Three generations of wildlife ecologists have been studying the moose of Isle Royale and their primary predators, wolves, for more than 50 years. A key factor in the study has been the discovery and analysis of the bones of moose that die on Isle Royale.

During the first two decades of the study, the scientists found increasing evidence of osteoarthritis in moose bones on Isle Royale, mostly in the animals’ hip joints and lower spine. This type of arthritis is identical to the kind that affects humans and many other mammals.

Unlike the damaged and partial skeletons usually recovered from archeological digs, the bones of moose that die in the wilderness setting of Isle Royale usually reveal details such as gender, age and degree of osteoarthritis. And they often include metatarsal leg bones, which are extremely sensitive to prenatal nutrition.

“After birth, the mass of a moose increases 30-fold, but when a moose is born, the metatarsus is already half grown,” Peterson explains.
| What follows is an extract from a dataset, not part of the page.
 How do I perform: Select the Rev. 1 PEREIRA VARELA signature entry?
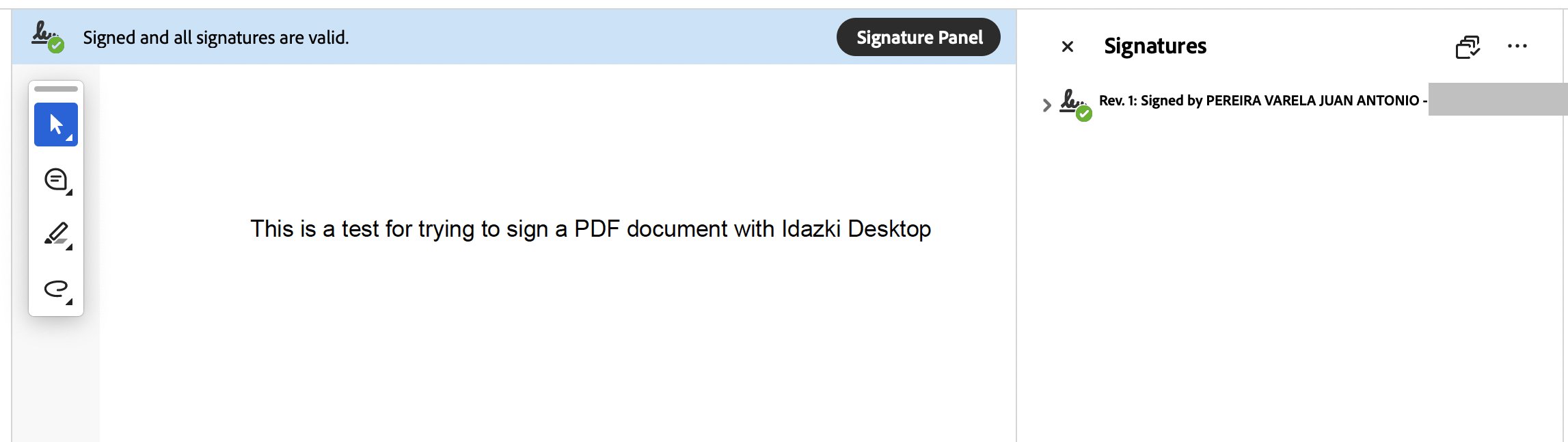point(1261,101)
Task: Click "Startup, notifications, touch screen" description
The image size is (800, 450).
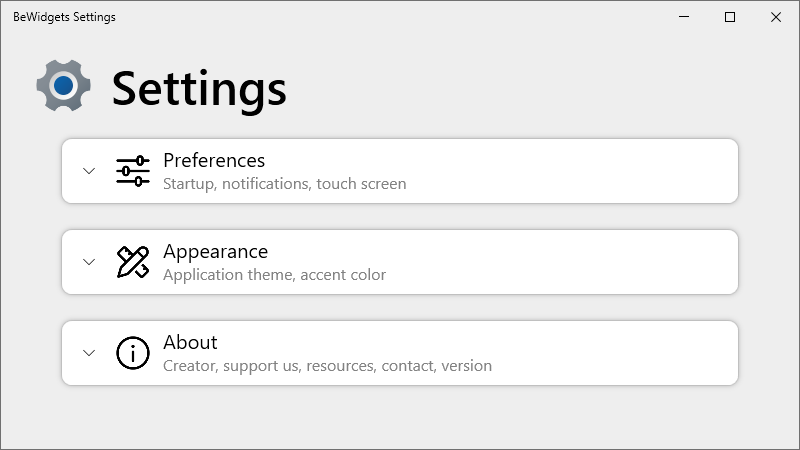Action: pyautogui.click(x=284, y=184)
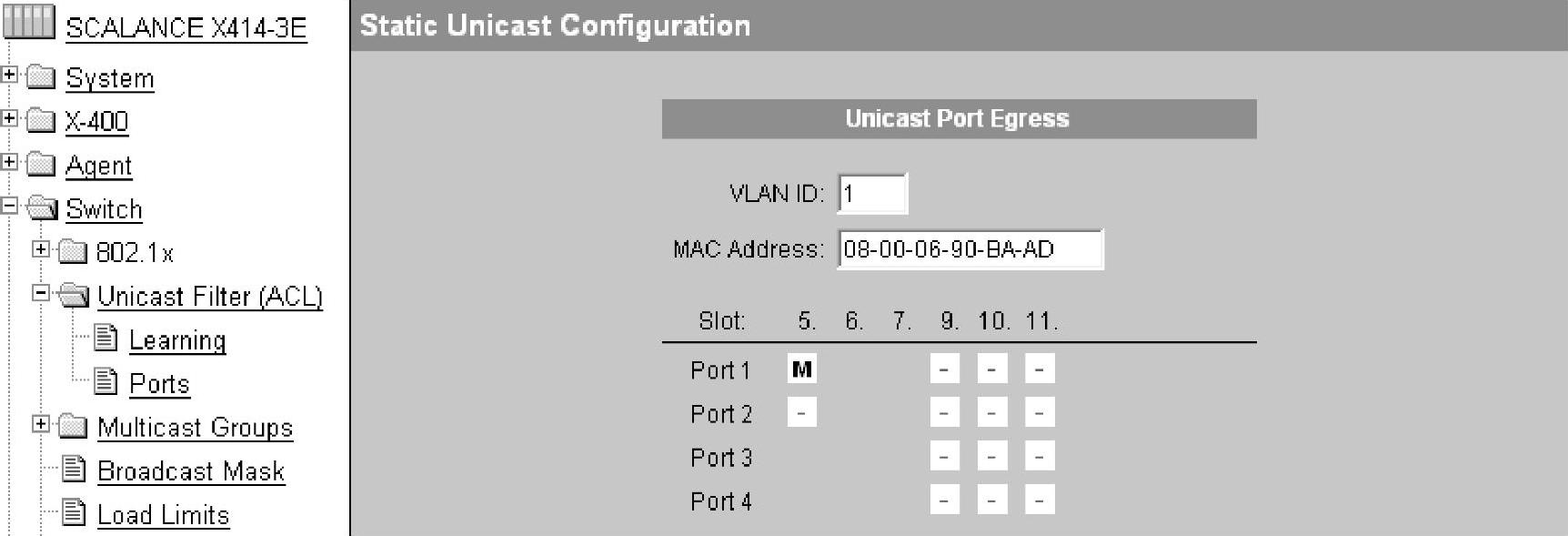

That gives them a leg up for running fast to escape their predators, the wolves.

Matching the length of a moose’s metatarsal bone with the degree of osteoarthritis found in the hip joints and spine provided Peterson and his team with their best evidence of a nutritional link to osteoarthritis.

They found that the moose with the shortest metatarsal bones—indicating poor early nutrition—were the ones more likely to develop osteoarthritis later in their lives. They also learned that during the years when the moose were most numerous coincided with the highest observed rates of osteoarthritis in moose born during that time. As the moose population declined, improving the availability of adequate nutrition, osteoarthritis declined among the better-nourished moose as they aged.

“This physiological association also has ecological implications,” Peterson wrote. “The debilitating effects of osteoarthritis would inhibit a moose’s ability to kick or dodge a lunging wolf. Consequently, the incidence of osteoarthritis is associated with the rate at which wolves kill moose on Isle Royale.”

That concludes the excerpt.